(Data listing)
- - - -
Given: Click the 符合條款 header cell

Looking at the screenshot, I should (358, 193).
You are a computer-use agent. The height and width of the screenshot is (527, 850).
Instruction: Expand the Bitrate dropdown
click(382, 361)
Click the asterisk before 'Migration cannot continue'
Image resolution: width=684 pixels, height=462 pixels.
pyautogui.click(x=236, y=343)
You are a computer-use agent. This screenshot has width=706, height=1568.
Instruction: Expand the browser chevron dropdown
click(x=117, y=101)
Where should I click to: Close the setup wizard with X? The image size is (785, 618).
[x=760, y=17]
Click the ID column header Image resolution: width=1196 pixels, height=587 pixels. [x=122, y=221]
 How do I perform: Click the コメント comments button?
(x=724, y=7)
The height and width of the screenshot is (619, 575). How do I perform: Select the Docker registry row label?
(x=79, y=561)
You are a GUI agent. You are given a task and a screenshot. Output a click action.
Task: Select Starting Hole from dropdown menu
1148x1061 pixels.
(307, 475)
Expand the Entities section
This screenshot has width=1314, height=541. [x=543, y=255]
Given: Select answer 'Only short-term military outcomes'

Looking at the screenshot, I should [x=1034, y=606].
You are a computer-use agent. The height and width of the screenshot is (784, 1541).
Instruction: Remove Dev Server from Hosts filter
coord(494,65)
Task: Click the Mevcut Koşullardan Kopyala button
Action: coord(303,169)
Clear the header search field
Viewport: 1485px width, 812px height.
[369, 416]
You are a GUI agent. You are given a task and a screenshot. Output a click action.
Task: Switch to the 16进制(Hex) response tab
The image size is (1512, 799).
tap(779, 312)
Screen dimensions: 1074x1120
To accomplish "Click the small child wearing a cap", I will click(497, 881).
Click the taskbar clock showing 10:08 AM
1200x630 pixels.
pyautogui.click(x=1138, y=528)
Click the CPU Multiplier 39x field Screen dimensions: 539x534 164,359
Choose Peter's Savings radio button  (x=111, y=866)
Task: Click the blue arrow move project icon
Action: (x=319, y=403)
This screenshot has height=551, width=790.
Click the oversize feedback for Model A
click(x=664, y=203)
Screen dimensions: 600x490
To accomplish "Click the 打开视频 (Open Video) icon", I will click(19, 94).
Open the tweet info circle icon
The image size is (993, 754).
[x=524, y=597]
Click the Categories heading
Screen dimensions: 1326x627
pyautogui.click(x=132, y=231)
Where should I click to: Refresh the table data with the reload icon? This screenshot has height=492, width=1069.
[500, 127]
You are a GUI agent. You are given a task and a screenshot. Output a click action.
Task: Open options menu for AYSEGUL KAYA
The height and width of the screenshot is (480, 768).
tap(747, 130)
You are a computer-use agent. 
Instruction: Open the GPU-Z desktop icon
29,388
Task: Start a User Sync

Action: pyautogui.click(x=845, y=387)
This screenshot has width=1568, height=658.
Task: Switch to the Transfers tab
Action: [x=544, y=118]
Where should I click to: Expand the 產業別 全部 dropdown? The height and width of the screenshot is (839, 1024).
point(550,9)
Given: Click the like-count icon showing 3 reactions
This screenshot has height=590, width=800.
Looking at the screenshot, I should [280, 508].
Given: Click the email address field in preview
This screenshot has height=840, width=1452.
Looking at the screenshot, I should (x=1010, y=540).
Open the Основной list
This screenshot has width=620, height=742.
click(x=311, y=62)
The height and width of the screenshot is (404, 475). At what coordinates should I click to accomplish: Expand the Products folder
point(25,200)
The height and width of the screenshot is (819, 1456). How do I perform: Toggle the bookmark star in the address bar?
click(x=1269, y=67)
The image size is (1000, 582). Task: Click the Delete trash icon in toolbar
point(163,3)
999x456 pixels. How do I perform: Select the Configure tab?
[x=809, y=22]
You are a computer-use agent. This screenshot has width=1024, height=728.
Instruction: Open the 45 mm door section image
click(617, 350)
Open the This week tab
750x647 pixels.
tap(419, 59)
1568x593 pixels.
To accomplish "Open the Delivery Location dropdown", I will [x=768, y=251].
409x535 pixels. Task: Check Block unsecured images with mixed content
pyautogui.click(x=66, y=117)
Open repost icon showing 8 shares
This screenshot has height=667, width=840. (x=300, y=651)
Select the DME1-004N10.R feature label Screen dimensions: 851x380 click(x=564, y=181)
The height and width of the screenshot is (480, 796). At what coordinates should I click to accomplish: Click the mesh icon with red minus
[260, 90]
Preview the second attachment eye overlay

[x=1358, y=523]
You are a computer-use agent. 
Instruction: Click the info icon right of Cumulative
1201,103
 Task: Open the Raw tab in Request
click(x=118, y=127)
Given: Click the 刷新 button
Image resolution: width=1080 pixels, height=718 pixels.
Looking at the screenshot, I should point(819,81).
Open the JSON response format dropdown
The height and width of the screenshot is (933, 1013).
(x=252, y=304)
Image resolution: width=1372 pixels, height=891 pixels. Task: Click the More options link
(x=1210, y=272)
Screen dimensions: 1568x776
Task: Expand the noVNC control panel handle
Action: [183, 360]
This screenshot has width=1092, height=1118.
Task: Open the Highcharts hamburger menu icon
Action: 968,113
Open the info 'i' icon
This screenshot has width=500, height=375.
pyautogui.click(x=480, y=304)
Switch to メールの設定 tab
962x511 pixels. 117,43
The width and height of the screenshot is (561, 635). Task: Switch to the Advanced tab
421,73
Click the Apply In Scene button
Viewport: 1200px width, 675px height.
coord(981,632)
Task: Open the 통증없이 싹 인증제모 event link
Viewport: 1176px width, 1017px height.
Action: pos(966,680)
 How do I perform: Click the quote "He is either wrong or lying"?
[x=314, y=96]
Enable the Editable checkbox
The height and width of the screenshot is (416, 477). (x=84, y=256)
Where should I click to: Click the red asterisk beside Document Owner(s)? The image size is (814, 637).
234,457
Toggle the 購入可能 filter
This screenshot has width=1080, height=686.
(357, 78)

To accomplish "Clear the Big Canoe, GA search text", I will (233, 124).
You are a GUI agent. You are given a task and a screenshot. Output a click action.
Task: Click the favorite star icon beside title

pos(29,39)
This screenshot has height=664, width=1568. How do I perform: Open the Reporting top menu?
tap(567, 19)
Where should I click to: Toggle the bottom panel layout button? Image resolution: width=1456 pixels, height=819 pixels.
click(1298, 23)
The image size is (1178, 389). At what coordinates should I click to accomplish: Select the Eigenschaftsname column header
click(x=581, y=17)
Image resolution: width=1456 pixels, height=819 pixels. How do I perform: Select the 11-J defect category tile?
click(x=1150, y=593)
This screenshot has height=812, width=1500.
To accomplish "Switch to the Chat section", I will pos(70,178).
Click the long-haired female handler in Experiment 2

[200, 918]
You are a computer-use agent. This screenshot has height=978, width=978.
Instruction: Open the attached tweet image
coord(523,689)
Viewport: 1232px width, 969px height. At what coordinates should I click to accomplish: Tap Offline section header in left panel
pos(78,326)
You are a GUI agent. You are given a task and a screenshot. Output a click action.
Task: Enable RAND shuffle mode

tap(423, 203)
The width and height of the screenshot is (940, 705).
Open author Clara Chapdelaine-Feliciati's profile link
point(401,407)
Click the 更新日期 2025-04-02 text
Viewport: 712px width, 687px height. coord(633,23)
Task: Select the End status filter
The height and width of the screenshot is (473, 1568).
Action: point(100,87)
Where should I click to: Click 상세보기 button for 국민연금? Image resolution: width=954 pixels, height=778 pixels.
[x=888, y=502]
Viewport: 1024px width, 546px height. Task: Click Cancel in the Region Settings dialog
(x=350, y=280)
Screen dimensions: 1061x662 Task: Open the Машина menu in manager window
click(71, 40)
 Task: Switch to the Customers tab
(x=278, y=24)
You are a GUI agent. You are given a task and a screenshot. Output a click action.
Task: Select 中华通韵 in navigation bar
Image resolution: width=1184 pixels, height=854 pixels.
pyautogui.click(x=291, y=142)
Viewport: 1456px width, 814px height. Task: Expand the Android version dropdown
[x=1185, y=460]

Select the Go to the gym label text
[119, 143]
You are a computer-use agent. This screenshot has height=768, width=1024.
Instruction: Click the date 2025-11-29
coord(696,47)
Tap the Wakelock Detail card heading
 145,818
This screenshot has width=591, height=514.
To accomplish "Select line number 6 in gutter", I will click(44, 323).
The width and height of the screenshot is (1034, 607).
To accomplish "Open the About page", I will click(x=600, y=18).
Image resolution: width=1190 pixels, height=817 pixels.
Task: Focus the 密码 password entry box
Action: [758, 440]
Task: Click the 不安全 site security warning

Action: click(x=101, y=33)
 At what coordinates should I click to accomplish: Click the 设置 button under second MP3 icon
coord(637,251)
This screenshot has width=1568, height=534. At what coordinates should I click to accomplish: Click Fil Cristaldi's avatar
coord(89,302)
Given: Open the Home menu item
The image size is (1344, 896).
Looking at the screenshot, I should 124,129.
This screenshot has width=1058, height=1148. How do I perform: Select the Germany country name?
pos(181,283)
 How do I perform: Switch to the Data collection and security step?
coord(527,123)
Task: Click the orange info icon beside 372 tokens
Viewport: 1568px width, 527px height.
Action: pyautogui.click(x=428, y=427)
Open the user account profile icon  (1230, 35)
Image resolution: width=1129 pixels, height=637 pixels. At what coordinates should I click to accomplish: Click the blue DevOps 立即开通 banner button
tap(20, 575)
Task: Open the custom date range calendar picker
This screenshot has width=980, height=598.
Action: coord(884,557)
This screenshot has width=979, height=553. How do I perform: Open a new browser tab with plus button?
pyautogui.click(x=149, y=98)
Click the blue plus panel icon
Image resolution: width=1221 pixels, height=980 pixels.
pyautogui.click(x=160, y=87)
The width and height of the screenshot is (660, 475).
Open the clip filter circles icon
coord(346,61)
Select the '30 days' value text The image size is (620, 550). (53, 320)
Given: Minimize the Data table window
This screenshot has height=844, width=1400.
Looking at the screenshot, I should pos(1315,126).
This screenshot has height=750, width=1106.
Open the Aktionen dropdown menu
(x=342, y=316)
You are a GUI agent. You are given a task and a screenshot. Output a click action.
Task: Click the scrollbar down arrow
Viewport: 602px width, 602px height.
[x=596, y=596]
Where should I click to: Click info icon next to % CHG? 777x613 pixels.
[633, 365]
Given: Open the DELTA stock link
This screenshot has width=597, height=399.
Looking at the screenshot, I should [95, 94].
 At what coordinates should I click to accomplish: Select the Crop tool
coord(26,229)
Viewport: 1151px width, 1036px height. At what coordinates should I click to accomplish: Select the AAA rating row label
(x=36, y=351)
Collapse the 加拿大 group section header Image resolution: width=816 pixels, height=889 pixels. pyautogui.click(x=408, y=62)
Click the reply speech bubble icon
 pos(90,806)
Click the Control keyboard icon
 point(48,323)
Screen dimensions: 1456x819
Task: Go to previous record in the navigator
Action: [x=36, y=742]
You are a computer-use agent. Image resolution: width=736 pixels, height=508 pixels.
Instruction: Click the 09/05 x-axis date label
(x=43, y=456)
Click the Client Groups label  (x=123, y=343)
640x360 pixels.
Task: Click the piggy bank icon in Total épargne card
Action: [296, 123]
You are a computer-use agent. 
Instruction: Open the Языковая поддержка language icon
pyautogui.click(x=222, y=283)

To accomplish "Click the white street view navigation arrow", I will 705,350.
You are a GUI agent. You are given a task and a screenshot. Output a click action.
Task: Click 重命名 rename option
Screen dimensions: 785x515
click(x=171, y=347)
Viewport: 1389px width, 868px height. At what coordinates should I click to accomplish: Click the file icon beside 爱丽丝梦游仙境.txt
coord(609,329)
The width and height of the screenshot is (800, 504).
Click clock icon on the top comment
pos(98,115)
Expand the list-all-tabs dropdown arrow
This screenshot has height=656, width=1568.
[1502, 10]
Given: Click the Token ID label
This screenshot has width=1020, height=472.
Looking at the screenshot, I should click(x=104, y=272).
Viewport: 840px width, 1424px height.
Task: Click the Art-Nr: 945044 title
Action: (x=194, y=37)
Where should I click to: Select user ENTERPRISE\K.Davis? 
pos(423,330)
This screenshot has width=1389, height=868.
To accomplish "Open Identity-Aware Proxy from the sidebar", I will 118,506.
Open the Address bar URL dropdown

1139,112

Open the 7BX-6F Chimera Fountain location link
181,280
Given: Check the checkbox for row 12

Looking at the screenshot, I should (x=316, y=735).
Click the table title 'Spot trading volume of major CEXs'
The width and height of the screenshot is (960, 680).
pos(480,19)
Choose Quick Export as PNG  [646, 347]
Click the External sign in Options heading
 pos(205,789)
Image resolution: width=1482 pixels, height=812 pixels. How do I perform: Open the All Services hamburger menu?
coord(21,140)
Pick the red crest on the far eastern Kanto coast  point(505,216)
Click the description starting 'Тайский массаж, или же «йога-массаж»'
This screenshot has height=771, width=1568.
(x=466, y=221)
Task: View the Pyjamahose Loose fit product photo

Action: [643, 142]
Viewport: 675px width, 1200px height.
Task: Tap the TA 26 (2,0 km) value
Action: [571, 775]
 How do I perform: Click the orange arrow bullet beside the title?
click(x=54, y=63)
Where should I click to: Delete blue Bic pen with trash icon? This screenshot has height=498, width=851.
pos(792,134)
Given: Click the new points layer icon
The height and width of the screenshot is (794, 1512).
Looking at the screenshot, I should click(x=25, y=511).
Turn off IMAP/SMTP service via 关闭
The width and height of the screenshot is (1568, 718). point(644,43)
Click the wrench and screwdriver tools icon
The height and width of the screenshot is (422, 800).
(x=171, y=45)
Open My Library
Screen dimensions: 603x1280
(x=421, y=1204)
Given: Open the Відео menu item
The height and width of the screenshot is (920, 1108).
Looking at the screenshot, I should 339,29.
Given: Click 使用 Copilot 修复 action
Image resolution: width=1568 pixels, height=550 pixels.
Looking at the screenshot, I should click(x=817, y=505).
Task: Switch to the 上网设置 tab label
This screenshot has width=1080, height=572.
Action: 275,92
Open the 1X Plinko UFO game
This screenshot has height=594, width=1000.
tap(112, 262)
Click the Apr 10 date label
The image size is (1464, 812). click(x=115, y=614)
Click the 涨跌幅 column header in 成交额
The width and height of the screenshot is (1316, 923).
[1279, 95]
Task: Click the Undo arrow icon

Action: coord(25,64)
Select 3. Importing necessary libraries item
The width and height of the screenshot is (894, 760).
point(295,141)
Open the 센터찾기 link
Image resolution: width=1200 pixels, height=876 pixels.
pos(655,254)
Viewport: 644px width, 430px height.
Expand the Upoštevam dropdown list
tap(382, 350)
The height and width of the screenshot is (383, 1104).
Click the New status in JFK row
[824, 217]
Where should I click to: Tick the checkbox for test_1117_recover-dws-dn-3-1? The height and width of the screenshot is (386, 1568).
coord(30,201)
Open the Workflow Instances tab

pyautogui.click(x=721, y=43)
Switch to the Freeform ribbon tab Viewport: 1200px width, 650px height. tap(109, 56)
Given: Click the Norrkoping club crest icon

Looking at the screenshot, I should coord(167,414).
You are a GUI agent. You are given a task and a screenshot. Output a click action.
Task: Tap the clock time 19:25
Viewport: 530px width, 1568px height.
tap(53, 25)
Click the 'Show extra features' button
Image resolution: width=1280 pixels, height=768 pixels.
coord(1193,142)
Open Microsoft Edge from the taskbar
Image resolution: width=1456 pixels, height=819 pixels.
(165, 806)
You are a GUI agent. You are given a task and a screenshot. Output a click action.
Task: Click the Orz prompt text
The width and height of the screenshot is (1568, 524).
- - - -
Instructions for the task: Pull out each line of the material above that contains the string "status". Matching is case-sensitive.

Right answer:
Task: Select the End status filter
Click the New status in JFK row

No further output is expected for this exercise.